> [What you need to do] Could you set down every entry exactly as it appears?

> [Task input]
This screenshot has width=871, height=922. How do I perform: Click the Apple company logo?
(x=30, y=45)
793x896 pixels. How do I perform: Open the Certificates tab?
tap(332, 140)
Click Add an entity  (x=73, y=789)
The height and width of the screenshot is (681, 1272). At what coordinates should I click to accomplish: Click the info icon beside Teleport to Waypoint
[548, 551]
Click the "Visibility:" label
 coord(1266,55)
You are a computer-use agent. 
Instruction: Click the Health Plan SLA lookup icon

> [Response to this exercise]
This screenshot has width=871, height=922. How do I perform: Click the Apple company logo?
(x=30, y=45)
793x896 pixels. How do I perform: Open the Certificates tab?
tap(332, 140)
Click Add an entity  (x=73, y=789)
The height and width of the screenshot is (681, 1272). At what coordinates should I click to accomplish: Click the info icon beside Teleport to Waypoint
[548, 551]
Click the "Visibility:" label
 coord(1266,55)
You are a computer-use agent. 
Instruction: Click the Health Plan SLA lookup icon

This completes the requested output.